Oggi una nota (di relativo allarme) sulla riforma del Premierato.
Una decina di giorni fa mi aveva colpito un sondaggio di Ilvo Diamanti uscito su Repubblica.
Una maggioranza assoluta (il 58%) sosteneva la necessità di dotare il paese di una guida forte (da intendersi come una donna o un uomo forti).
Non una novità, in senso assoluto.
Ma era l’altra domanda a risultare più insidiosa: chiedeva se fosse possibile immaginare una democrazia senza partiti.

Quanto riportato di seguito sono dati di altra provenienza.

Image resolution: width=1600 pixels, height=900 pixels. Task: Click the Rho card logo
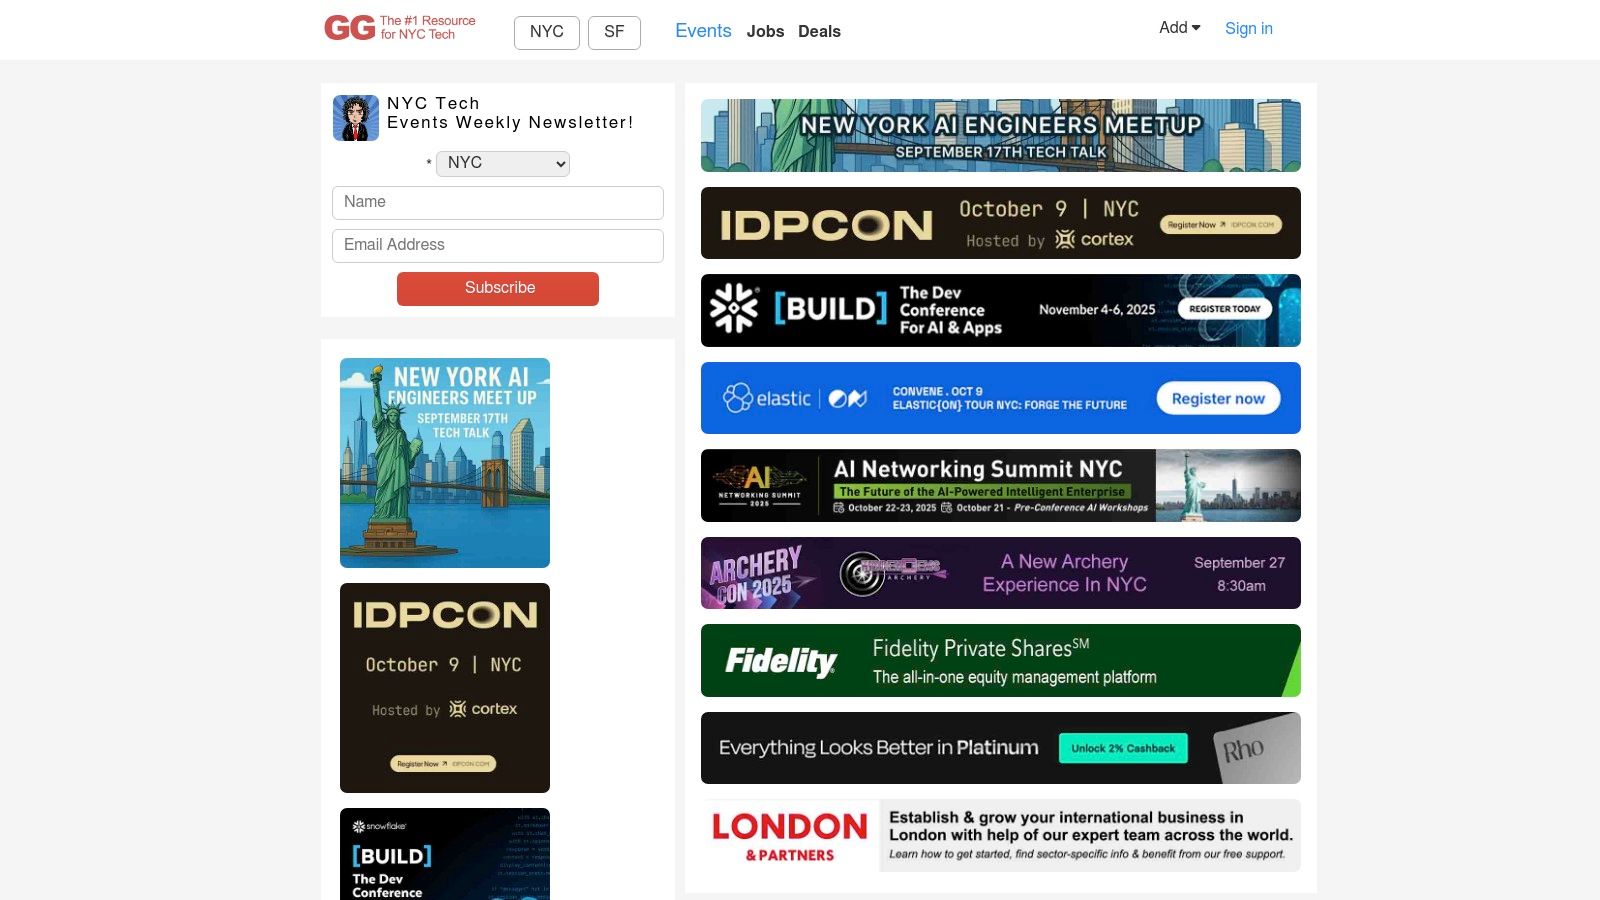[x=1243, y=749]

Anche in questo caso la maggioranza assoluta rispondeva di sì (con una percentuale un po’ inferiore all’altra, il 52% del campione generale), ma l’aspetto che più colpiva era un altro.
Quella maggioranza assoluta risultava più alta nelle tre fasce d’età che andavano dai 18 ai 54 anni, mentre una difesa del ruolo e della funzione dei partiti era la posizione maggioritaria solamente dai 55 anni in avanti.

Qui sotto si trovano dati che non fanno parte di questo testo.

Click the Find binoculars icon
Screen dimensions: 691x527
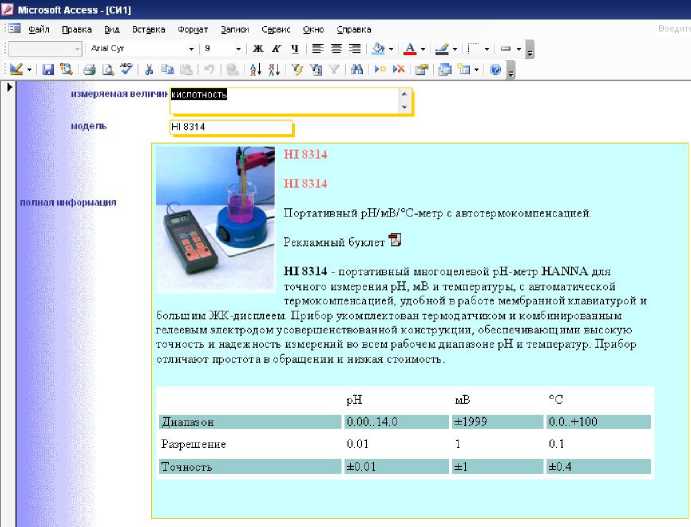[x=357, y=70]
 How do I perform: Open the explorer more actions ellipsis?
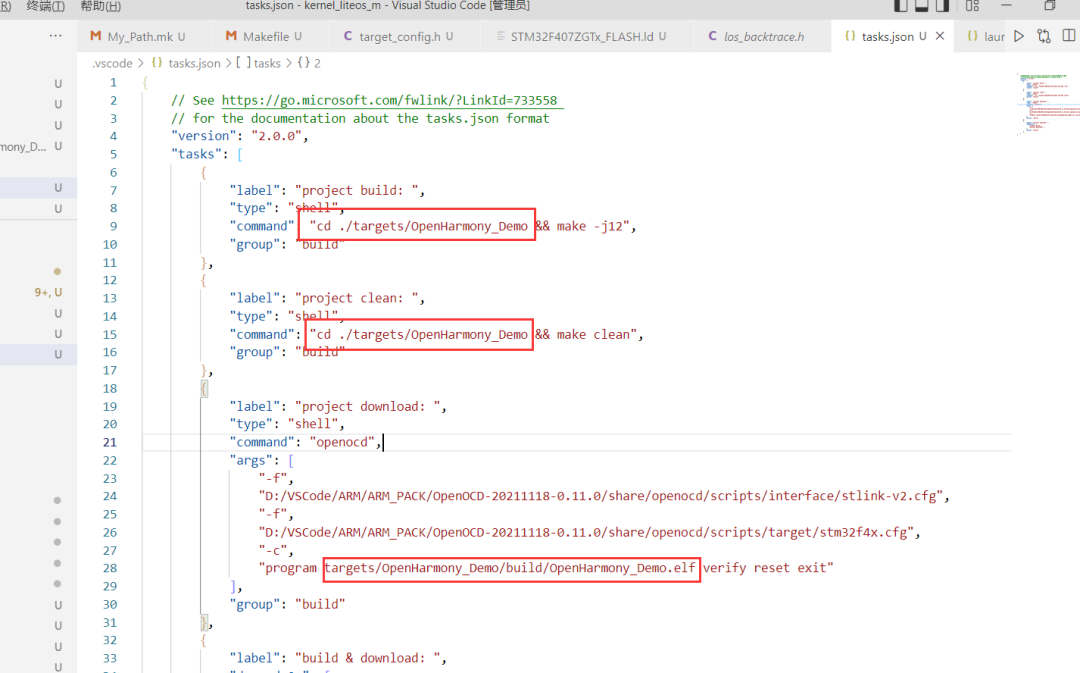56,36
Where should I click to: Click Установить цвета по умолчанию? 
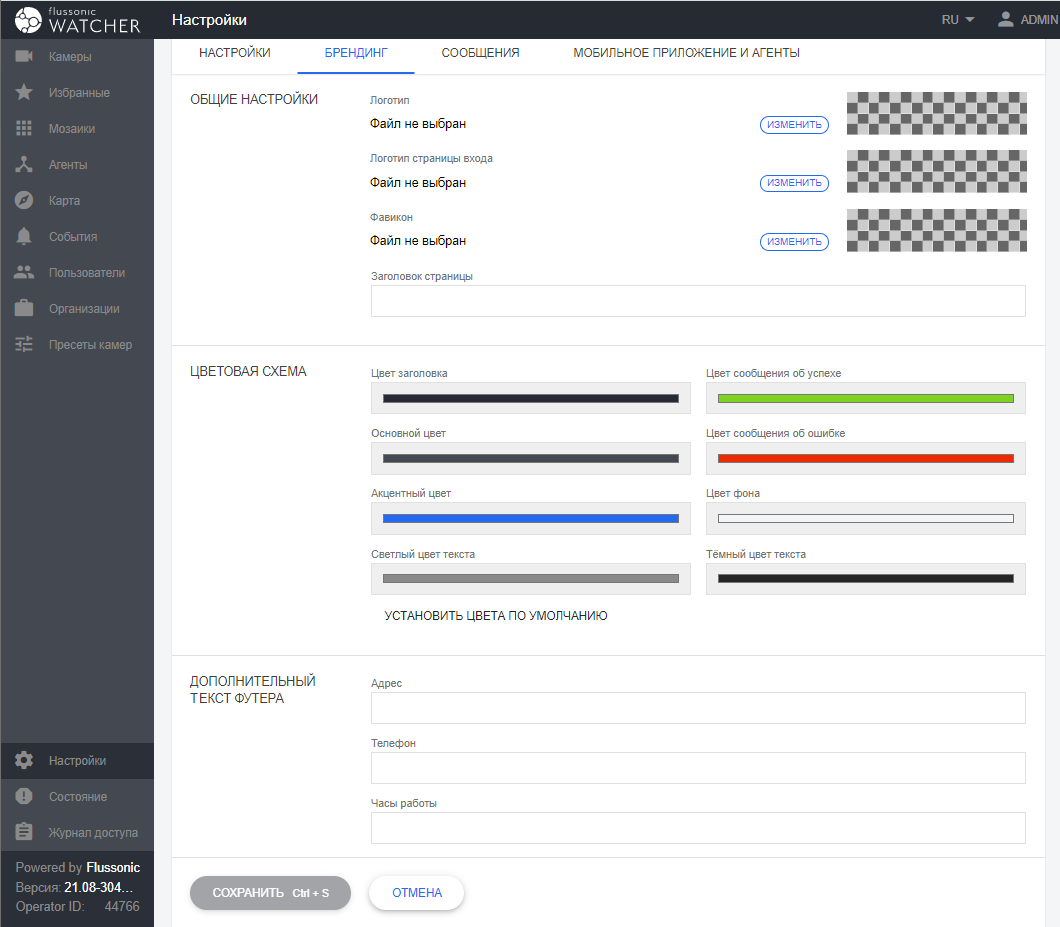(x=496, y=616)
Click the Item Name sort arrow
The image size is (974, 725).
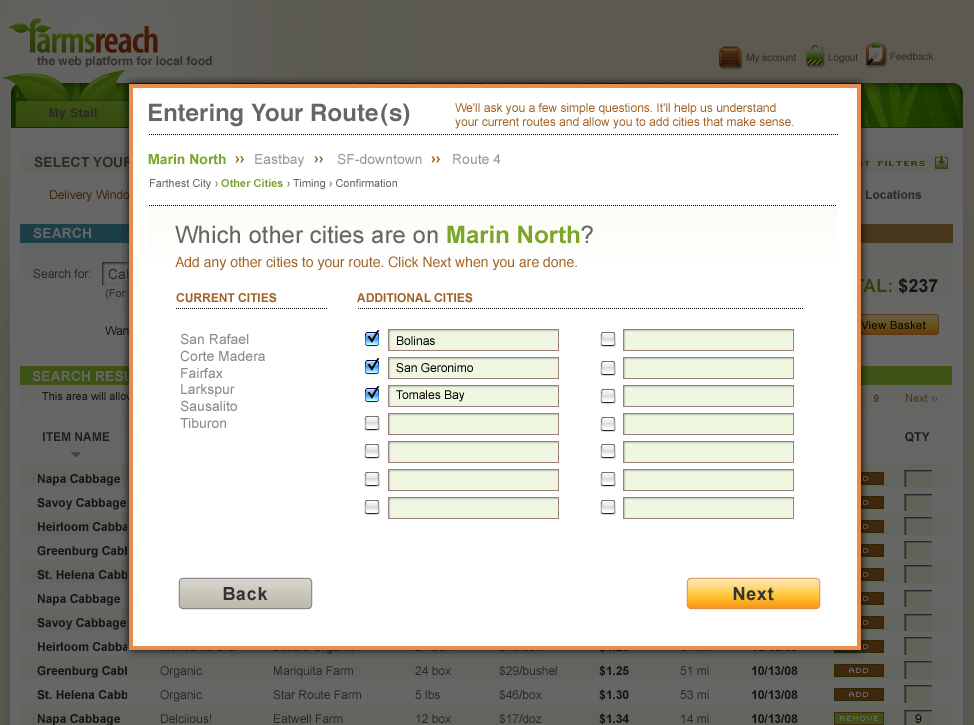(x=76, y=455)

La mia impressione è che questi dati incrociati ci dicono due cose.
La prima è che le generazioni, tutte, che si sono formate o sono venute dopo la crisi del sistema politico dei primi anni ‘90 non hanno più recuperato una percezione positiva della funzione democratica della rappresentanza (cioè di quella funzione dove il ruolo dei partiti risulta costituzionalmente garantito e culturalmente egemone).

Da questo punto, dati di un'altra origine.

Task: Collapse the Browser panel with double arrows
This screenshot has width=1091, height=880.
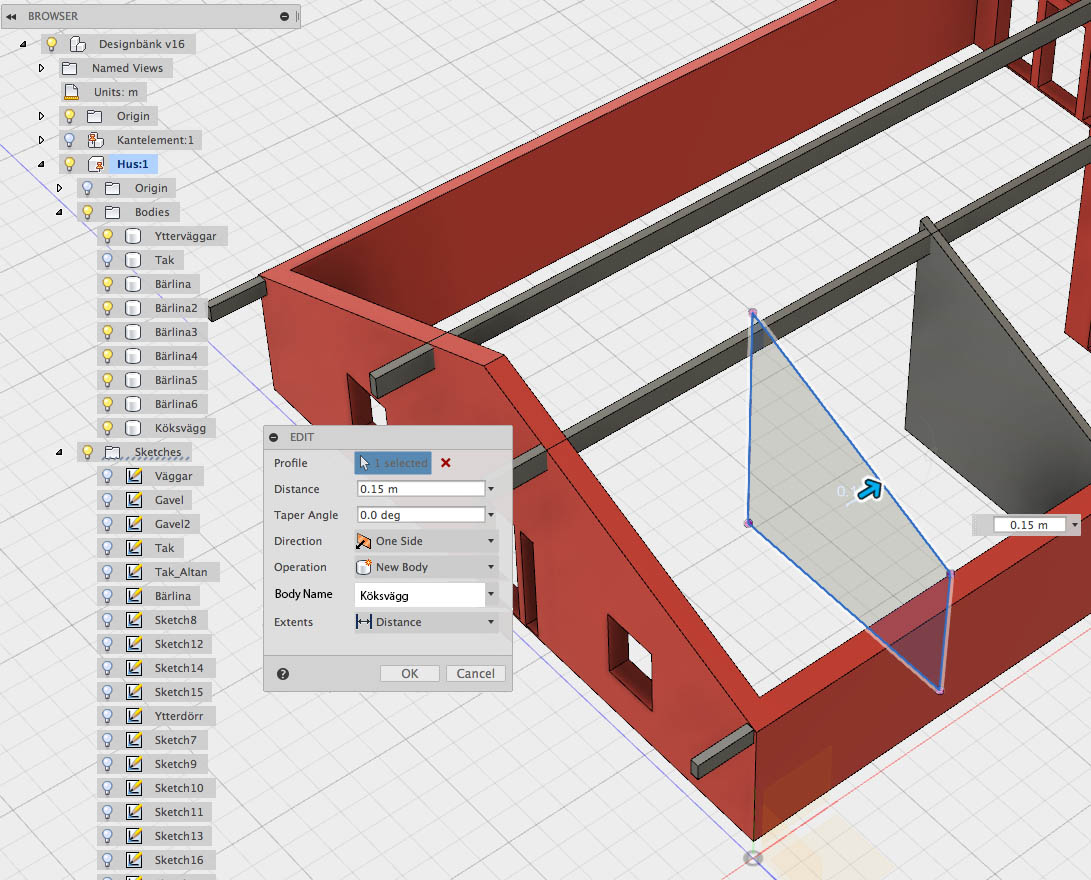Action: click(11, 16)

La seconda, oggi per noi persino più importante della prima, è che se non intervengono fatti nuovi e significativi capaci di condizionare un sentimento prevalente nel paese noi questa volta corriamo il rischio serissimo di perdere il referendum.
Io penso che questa sia la ragione prima e fondamentale che deve spingerci a impostare la nostra opposizione alla proposta di premierato in una chiave che non ci schiacci sulla linea di un conservatorismo mai come adesso pericoloso perché poco efficace.
Quindi, sul piano del metodo, dico bene elaborare una serie di proposte capaci di delineare un progetto allo stesso tempo innovativo e alternativo alla riforma incostituzionale della destra.
Aggiungo che ho trovato lucida l’analisi di Michele Ainis contenuta nell’ultimo suo lavoro appena uscito (Capocrazia. Se il presidenzialismo ci manderà all’inferno – La nave di Teseo).
Nello specifico la tesi di un presidenzialismo sgangherato nel quale saremmo già pienamente immersi (lui lo battezza appunto capocrazia) e che trova nella vita dei partiti, in parte nel potere solitario di sindaci e governatori, ma soprattutto nel decisionismo di Palazzo Chigi con un abuso quotidiano di decreti e fiducie la forma della sua espressione.
Un’ultima nota.
Non mi convince la lettura della loro proposta come una distrazione di massa dai fallimenti dell’azione di governo.
Giorgia Meloni nel discorso della prima fiducia rivendicò quanto era scritto nel programma elettorale di Fratelli d’Italia (l’elezione diretta del presidente della Repubblica).
Continuo a credere che per loro questa riforma rappresenti il vero passaggio decisivo non solo di questa legislatura: accreditarsi come nuovi padri e madri di una costituzione rivista nel punto nodale della forma di governo e che archivia, questa volta definitivamente, la lunga stagione della discriminante antifascista.
Allora la domanda è quanto dobbiamo investire in termini polemici sullo scontro frontale rispetto a questo snodo?
Io penso che non possiamo ignorarlo perché è uno di quegli argomenti che se gestito con accortezza parla alla sensibilità di un pezzo importante del paese (non voglio dire un pezzo maggioritario, ma certamente un pezzo che nel momento del bisogno è disposto a uscire di casa e andare a votare contro una riforma che voglia aggredire alcuni dei pilastri costitutivi dello spirito costituente).
È chiaro che ci sono altri aspetti fondamentali a partire dal capitolo decisivo della legge elettorale (ogni sistema presidenziale che si accompagni al proporzionale alimenta una proliferazione dei partiti con la conseguenza di aumentare instabilità e conflitti, cioè esattamente l’opposto dei proposito annunciato).
Ma su questo e molto altro giocoforza bisognerà tornare.